The trial court dismissed Tillman's cause of action because she failed to serve Hermann Hospital with an expert report within 120 days of filing suit. The Fourteenth Court of Appeals affirmed, holding that Tillman’s claims were health care liability claims. The decision was based on the Texas Supreme Court’s holding in Texas West Oaks Hosp., L.P. v. Williams, 371 S.W.3d 171 (Tex. 2012), in which an employee technician was injured by a psychiatric patient with a history of manic outburst and violent behavior towards staff. In Texas West Oaks Hosp., the Supreme Court held the nurse’s claim was a “safety claim” under the TMLA, which did require a breach of a safety standard be directly related to health care in order to be considered a health care liability claim.
Tillman argued that her case should not be classified as a health care liability claim because expert testimony would not be needed to establish the nurse was negligent in abruptly letting go of an obese patient they were attempting to move. The Fourteenth Court of Appeals disagreed, holding that "proper techniques health care providers are to use for lifting a heavy, intubated patient confined to a bed in a hospital intensive-care unit" are not within the knowledge of the layman.
Tillman attempted to distinguish her case against Herman Hospital from Texas West Oaks Hospital by arguing that her case was based solely on vicarious liability, not any direct negligence by the hospital. In Texas West Oaks Hosp, the plaintiff alleged inadequate warnings and supervision of a patient by the hospital were the cause of his injuries. However, her pleadings stated Hermann Hospital had a duty to provide her a safe place to work. Additionally, Tillman's position was hurt by her own deposition testimony in which she testified nurses are required to receive training on how to properly lift patients and Hermann Hospital should have known whether the nurse in this case had been properly trained.
Tillman also argued that she was required to allege that, in addition to the nurse, Hermann Hospital was also negligent in order to properly plead a claim for an unsafe workplace against a workers' compensation non-subscriber. The Court disagreed, explaining that Tillman was not just complaining that one nurse acted negligently. Rather, the crux of her claim was that, the hospital had a duty to ensure a safe work place for its employees. Given the broad interpretation of the TMLA by the Supreme Court, the claim that Hermann Hospital was vicariously liable for the actions of the nurse was held to be an allegation the hospital departed from accepted standards of safety under the TMLA.

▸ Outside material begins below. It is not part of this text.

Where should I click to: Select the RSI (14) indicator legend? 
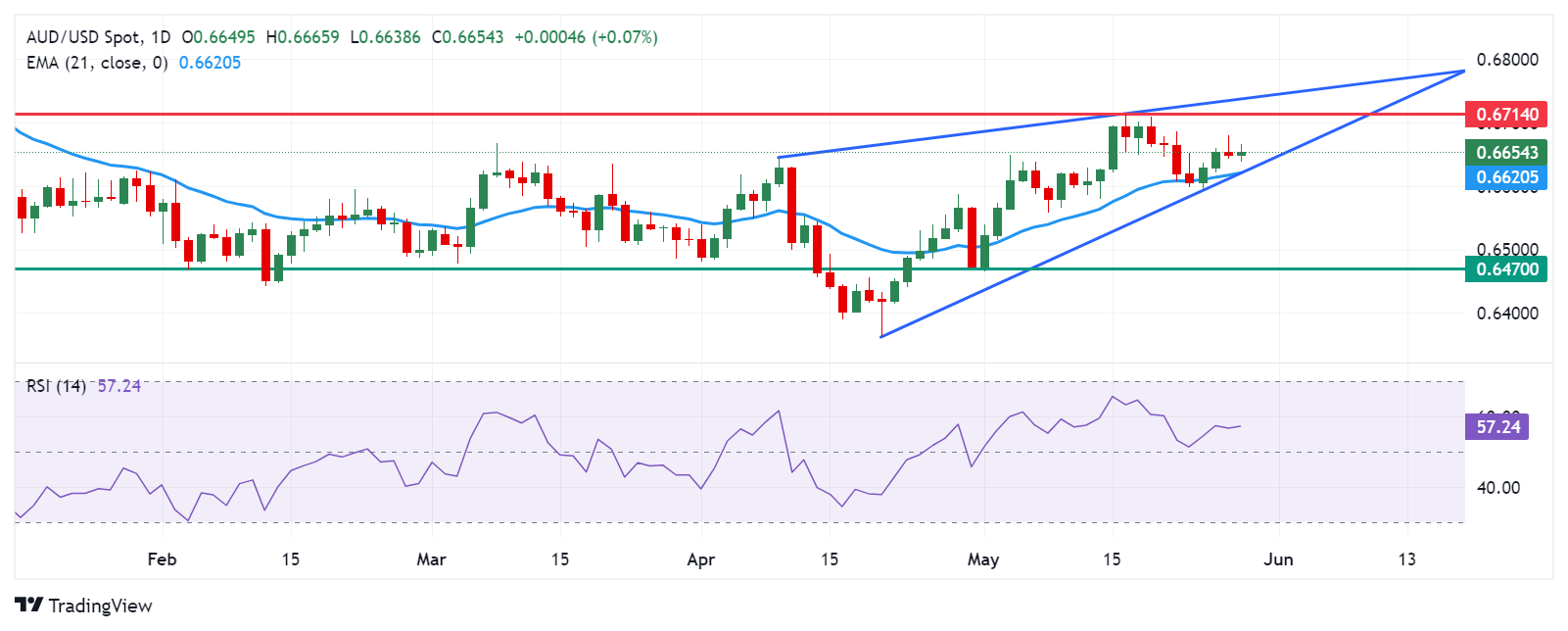[56, 386]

Finally, Tillman argued that applying the TMLA against workers in the health care industry when it did not apply to workers in all industries violated the equal protection clauses of the United States and Texas constitutions because it was not reasonably related to curbing medical malpractice cases. The Court overruled that argument, holding that it was "reasonably conceivable" that the Texas legislature intended to extend the TMLA to cover non-patients in order to lower medical costs for all Texans.
Despite her attempts to argue otherwise, Tillman's pleadings clearly stated acts of direct negligence against her employer Hermann Hospital. Whether a Court will find that an employee claim against a health care provider employer based solely on vicarious liability is a matter left for another day. Of note, the Fourteenth Court of Appeal’s decision in Tillman was authored by Justice Jeff Brown, who is now on the Texas Supreme Court.